Sara Vieira: As duas coisas podem ser verdadeiras em simultâneo. Para alguns, o “sonho” de um futuro melhor: carreira, segurança, educação ou casa própria requer a emigração para outros lugares para se concretizar. Para outros, a migração é forçada, sendo que alguns têm de se deslocar para garantir o seu sustento e, em casos extremos, para garantir a sua vida. No caso dos portugueses que emigram atualmente para o Canadá, trata-se de uma situação muito semelhante à anterior, em que os indivíduos optam por emigrar pelas suas esperanças imaginárias e por melhores oportunidades ou experiências.
MS: Como podemos definir o perfil do emigrante português de hoje? Quem está a emigrar, concretamente para o Canadá?
SV: O atual emigrante português para o Canadá segue muito dos mesmos padrões que vemos noutras comunidades de imigrantes para o Canadá: são normalmente jovens adultos, têm formação académica, têm um conhecimento variável da língua inglesa (provavelmente conseguem comunicar em inglês) e estão a mudar-se para os maiores centros urbanos do país: Área da Grande Toronto, Montreal ou Vancouver. Estes números diminuíram significativamente desde as nossas maiores vagas de migração para o Canadá a partir de Portugal nos anos 60-1980, mas ainda temos provas de migração para o Canadá a partir de Portugal nos últimos dados do Statistics Canada. Também vemos luso-descendentes e outras comunidades de língua portuguesa a migrar para estes grandes centros urbanos.
MS: Relativamente ao país de acolhimento, que postura têm? São leais ao Estado que os acolheu? Tentam realmente integrar-se, ou sentem sempre que estão apenas de passagem?
SV: Falando em termos muito gerais, o emigrante dos tempos modernos é capaz de se integrar e comunicar no seu local de emigração, Canadá ou Toronto, por exemplo, mantendo ao mesmo tempo laços importantes com o “país de origem”. A utilização dos meios de comunicação e das tecnologias digitais reformulou as possibilidades de os migrantes manterem a sua vida social quotidiana com redes que podem não estar necessariamente no mesmo local. Isto também abre oportunidades para os migrantes aprenderem e se envolverem mais facilmente no seu país/comunidade de acolhimento, acedendo às redes sociais para se informarem gratuitamente sobre eventos, lojas, atividades recreativas, etc.
MS: É verdade que o emigrante de hoje tem uma forma diferente de gerir a vida, nomeadamente o seu tempo de trabalho? Ou seja, a frase que tantas vezes se ouve “agora, quem vem não trabalha como se trabalhava antes” faz sentido?
SV: Pessoalmente, acho que estas generalizações amplas por vezes não têm mérito na realidade, mas sim em observações seletivas ou por ouvir dizer.
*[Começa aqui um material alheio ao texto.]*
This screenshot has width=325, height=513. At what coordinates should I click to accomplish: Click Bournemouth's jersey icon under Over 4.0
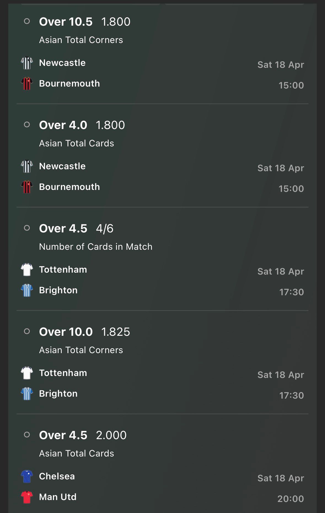click(27, 187)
O que sei é que os emigrantes de hoje refletem os tempos de hoje: as expectativas mais flexíveis de conciliação entre a vida pessoal e profissional mudaram de há 30 anos para cá. Sabemos que os pais dos millenials estão a passar mais tempo com os filhos do que as outras gerações. Vemos que a maioria das famílias monoparentais tem ambos os pais a trabalhar fora de casa. Além disso, estamos todos a unir-nos depois de uma pandemia global que alterou significativamente a nossa visão do mundo. Os grandes acontecimentos mundiais têm impacto na forma como a humanidade dá prioridade ao que é importante e como quer viver. Talvez estas mudanças no trabalho dos emigrantes reflitam também algumas destas realidades.